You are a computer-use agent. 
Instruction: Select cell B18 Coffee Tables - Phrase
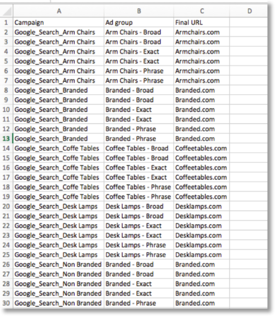coord(139,187)
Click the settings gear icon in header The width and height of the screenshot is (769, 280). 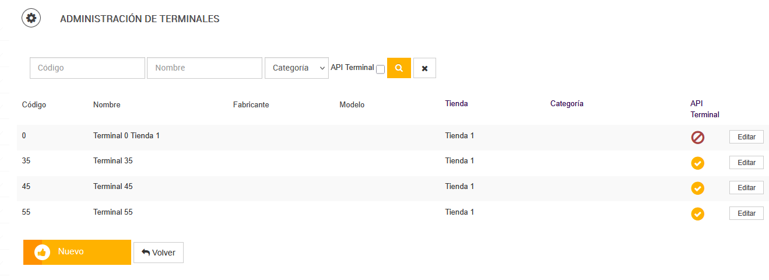coord(31,18)
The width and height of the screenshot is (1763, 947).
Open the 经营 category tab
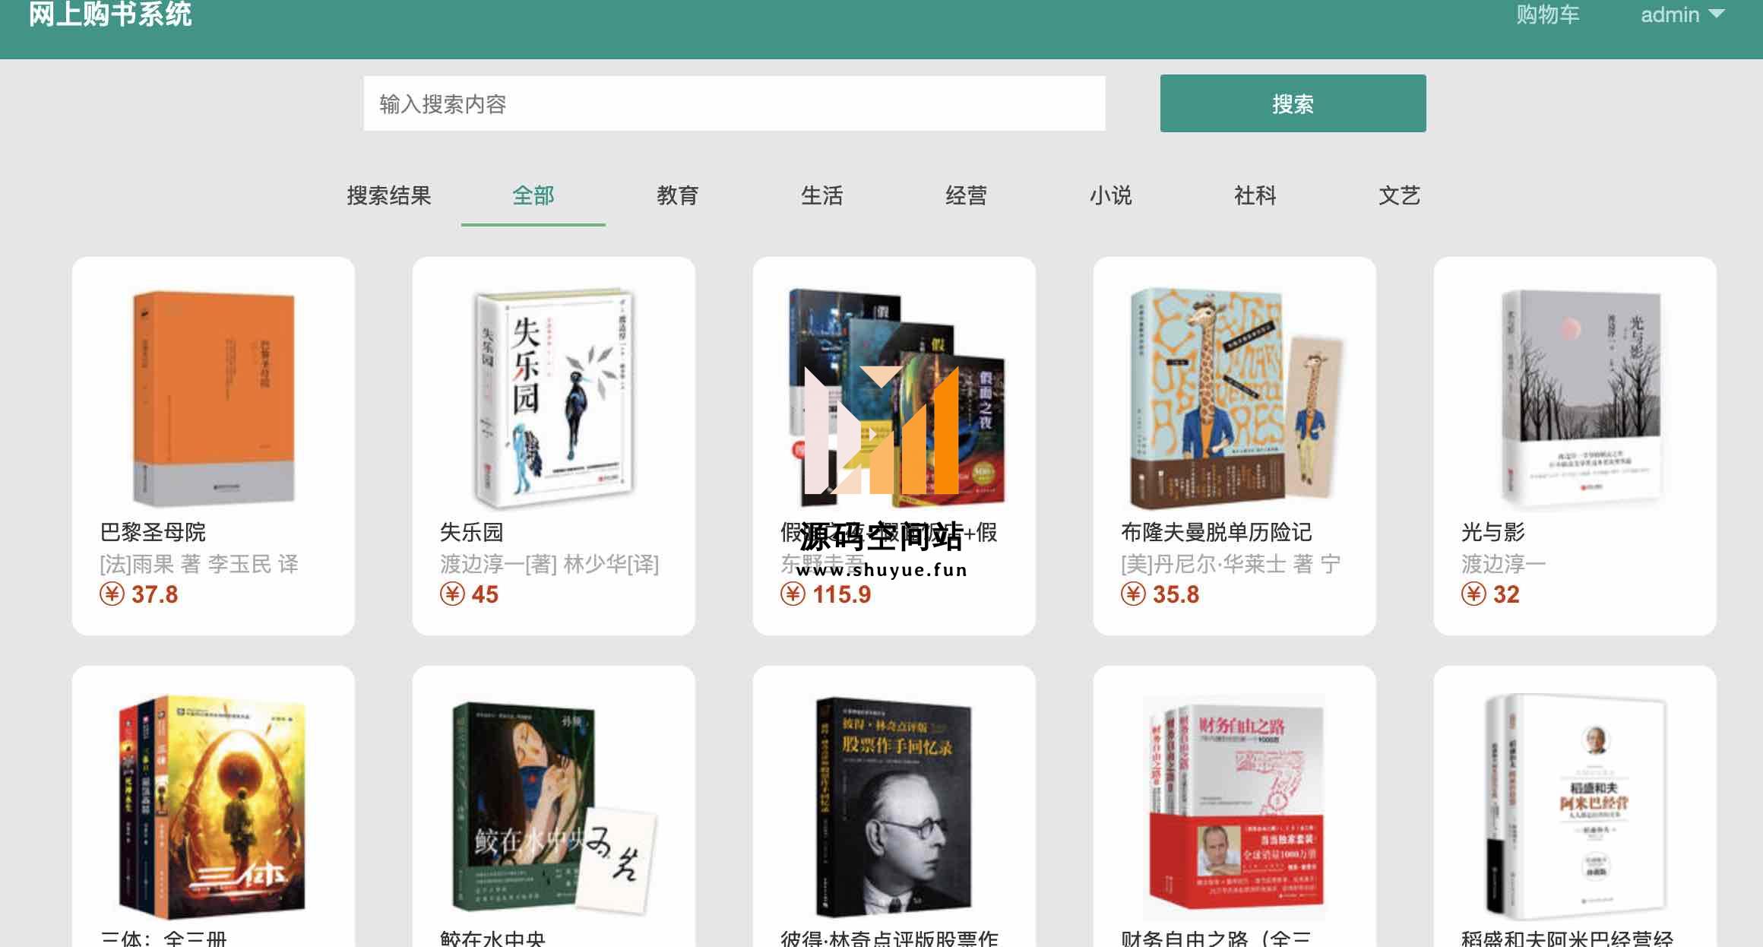967,195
——————————
#### HOW TO COMPLETE THIS TASK:
Set out nothing but the lines from the line with "The width and height of the screenshot is (1763, 947)." through the end of the material, reproduced exactly, both ends included, pictures omitted.

#### RESPONSE BOX:
The width and height of the screenshot is (1763, 947).
Open the 经营 category tab
967,195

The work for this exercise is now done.